Because Tregs only exist in very small numbers in the blood, and large numbers are required for effective treatment, a period of expansion “in vitro” is first required before using them as cellular immunotherapy. During this process the “expanded” Tregs gain enhanced function compared to their circulating precursors, but until now it has been unclear why. In this study we investigated the properties of therapeutically expanded Tregs and compared them with circulating Tregs to identify the mechanism(s) behind their improved efficacy.

We initially discovered that during the expansion process expanded Tregs gained a protein called CD73 at the cell surface, previously not thought to be a feature of human Tregs. CD73 works together with another protein called CD39, co-expressed by Tregs, to convert extracellular ATP (a by-product of cellular respiration) into adenosine. Adenosine in turn is an immunosuppressive molecule that binds to the effector immune cells driving autoimmunity and transplant rejection, inhibiting their activity and adding to the Tregs’ armoury. This enhanced and natural way of suppressing our immune system is a key advantage in using these expanded Tregs for therapy.

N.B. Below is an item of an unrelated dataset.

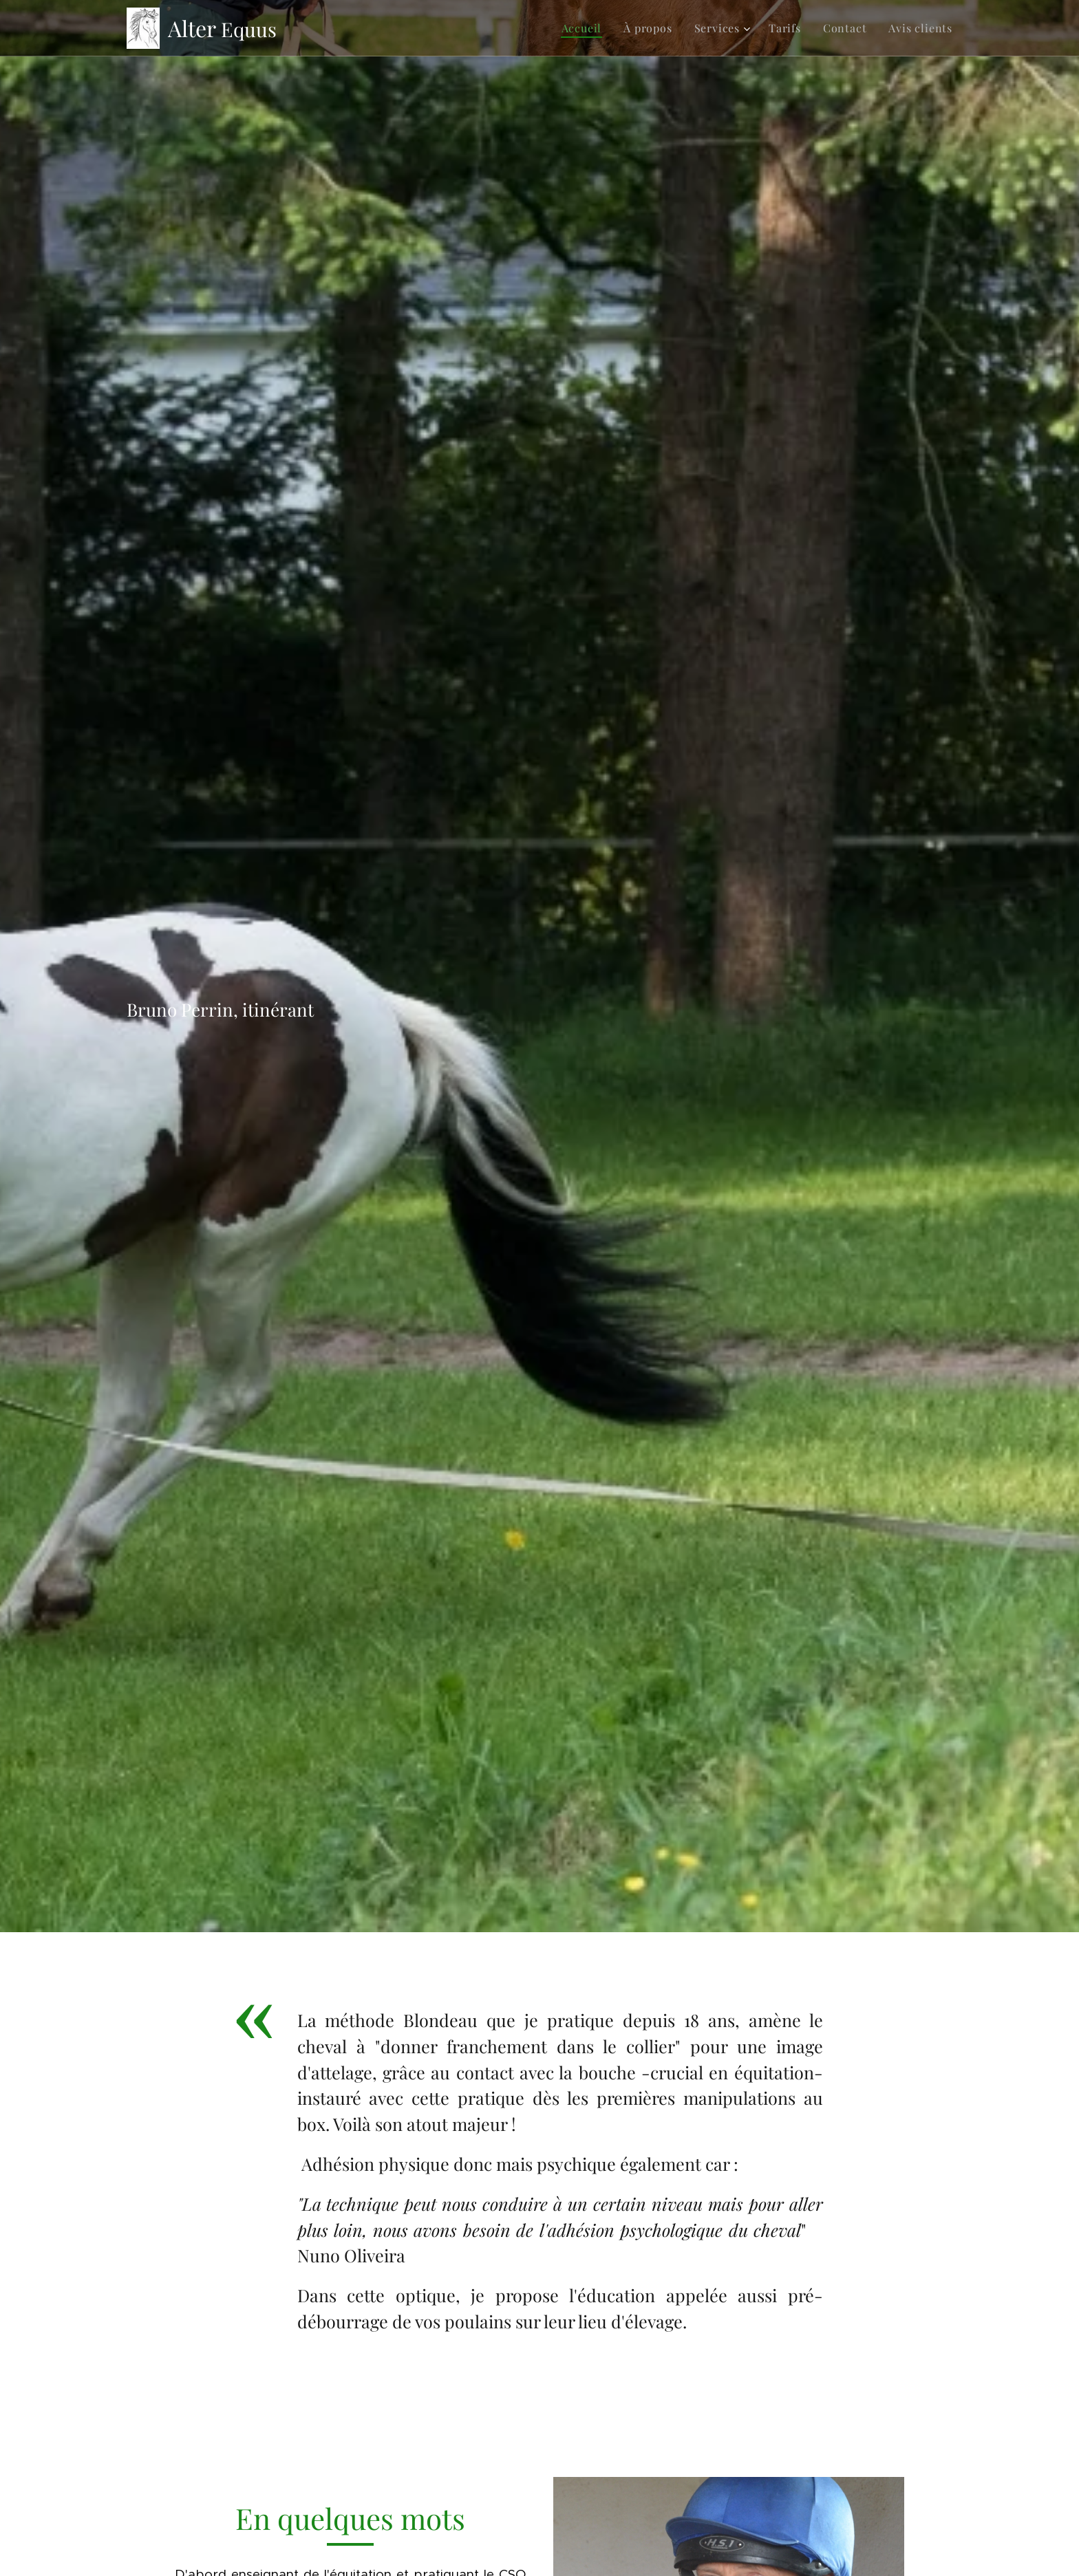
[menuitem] (585, 28)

Next, we compared the gene transcriptome of circulating vs. expanded Tregs and identified key changes in the metabolic pathways used by expanding Tregs, predominantly those that support biosynthesis (the energy-demanding process of making new cells and proteins), including lipid biosynthesis (necessary for building new cellular membranes) and glycolysis (that provides energy for rapidly dividing cells). We confirmed this “metabolic switch" by measuring the change in Oxygen consumption rate (OCR, an indicator of oxidative phosphorylation) and extracellular acidification rate (ECAR, an indicator of glycolysis) of expanding Tregs.

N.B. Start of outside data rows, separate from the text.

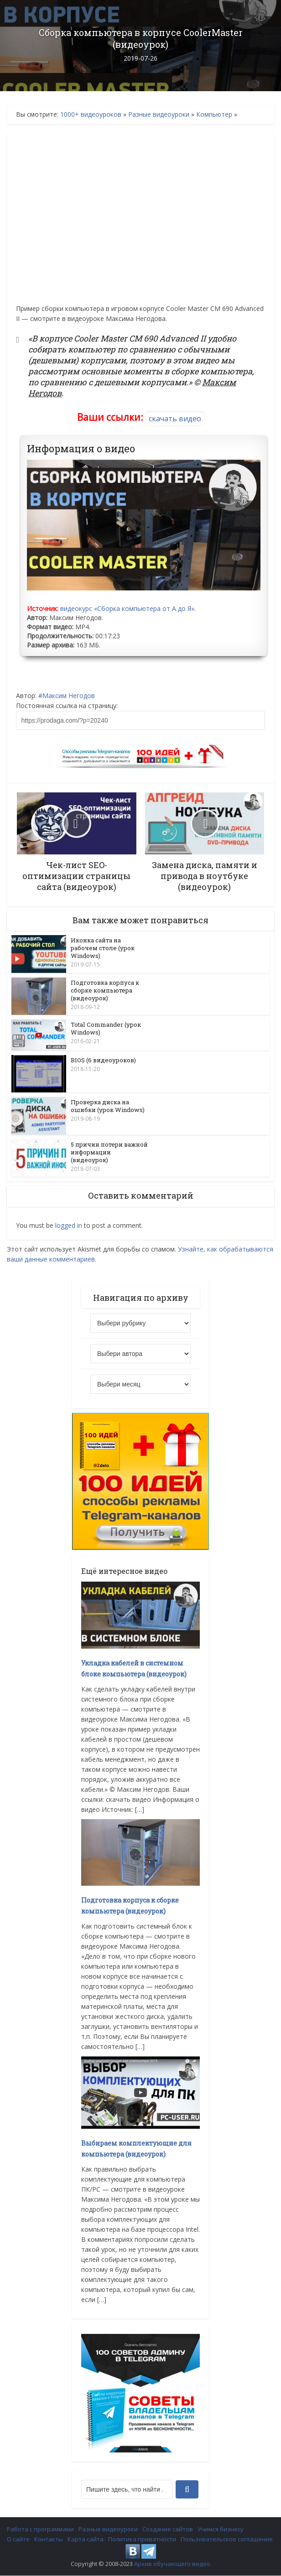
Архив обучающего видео (172, 2564)
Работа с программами (40, 2529)
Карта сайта (86, 2539)
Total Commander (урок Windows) (105, 1029)
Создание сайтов (167, 2529)
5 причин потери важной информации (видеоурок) (109, 1152)
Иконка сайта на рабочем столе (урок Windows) (103, 948)
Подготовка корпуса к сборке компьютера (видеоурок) (105, 990)
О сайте (18, 2539)
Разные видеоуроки (158, 114)
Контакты (48, 2539)
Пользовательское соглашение (227, 2539)
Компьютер (214, 114)
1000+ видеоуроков (90, 114)
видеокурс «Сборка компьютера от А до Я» (127, 608)
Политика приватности (142, 2539)
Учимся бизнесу (221, 2529)
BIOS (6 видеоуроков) (103, 1060)
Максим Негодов (68, 695)
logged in (68, 1226)
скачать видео (175, 419)
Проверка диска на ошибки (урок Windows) (108, 1106)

Since CD73 expression increased with each round of Treg expansion, when the cells were glycolytic, we searched for a link between glycolysis and CD73 and found the gene encoding CD73 (called NT5E) is a binding target of the transcription factor hypoxia-induced-factor 1a (HIF1A), which is upregulated in cells undergoing glycolysis ^2,3. We therefore wondered whether glycolysis- induced HIF1A was responsible for switching on NT5E and driving CD73 acquisition in expanded Tregs. In non-glycolytic cells HIF1A is constantly degraded in a process called polyubiquitination, controlled by a protein called Von Hippel-Lindau (VHL). We used a reagent to block the action of VHL so that HIF1A could accumulate in ex vivo T cells and this resulted in increased CD73 expression on the ex vivo Tregs, demonstrating that this pathway can indeed be utilised by Tregs to gain CD73. In addition, we were able to demonstrate by Mass Spectrometry that the expanded Tregs could indeed convert ATP to adenosine (whereas circulating Tregs could not). Blocking the adenosine receptor on Teffector cells reduced the enhanced suppressive function of the expanded Tregs, confirming that the gain of CD73 (and subsequent ability to convert extracellular ATP into adenosine) is important for their super-suppressive function.

Our study establishes that changes in metabolism drive the acquisition of molecules on expanded Tregs that explains their increased function. We hope this study will contribute to advances in the Treg therapy field, including the possibility that therapeutically expanded Tregs should be screened for gain of CD73  (and CD39) prior to their use for cellular immunotherapy⁴.

1. Romano, M., Fanelli, G., Albany, C. J., Giganti, G. & Lombardi, G. Past, Present, and Future of Regulatory T Cell Therapy in Transplantation and Autoimmunity. Front. Immunol. 10, (2019).
2. Oki, S. et al. ChIP-Atlas: a data-mining suite powered by full integration of public ChIP-seq data. EMBO Rep. 19, e46255 (2018).
3. Slemc, L. & Kunej, T. Transcription factor HIF1A: downstream targets, associated pathways, polymorphic hypoxia response element (HRE) sites, and initiative for standardization of reporting in scientific literature. Tumour Biol. J. Int. Soc. Oncodevelopmental Biol. Med. 37, 14851–14861 (2016).
4. Fuchs, A. et al. Minimum Information about T Regulatory Cells: A Step toward Reproducibility and Standardization. Front. Immunol. 8, (2018).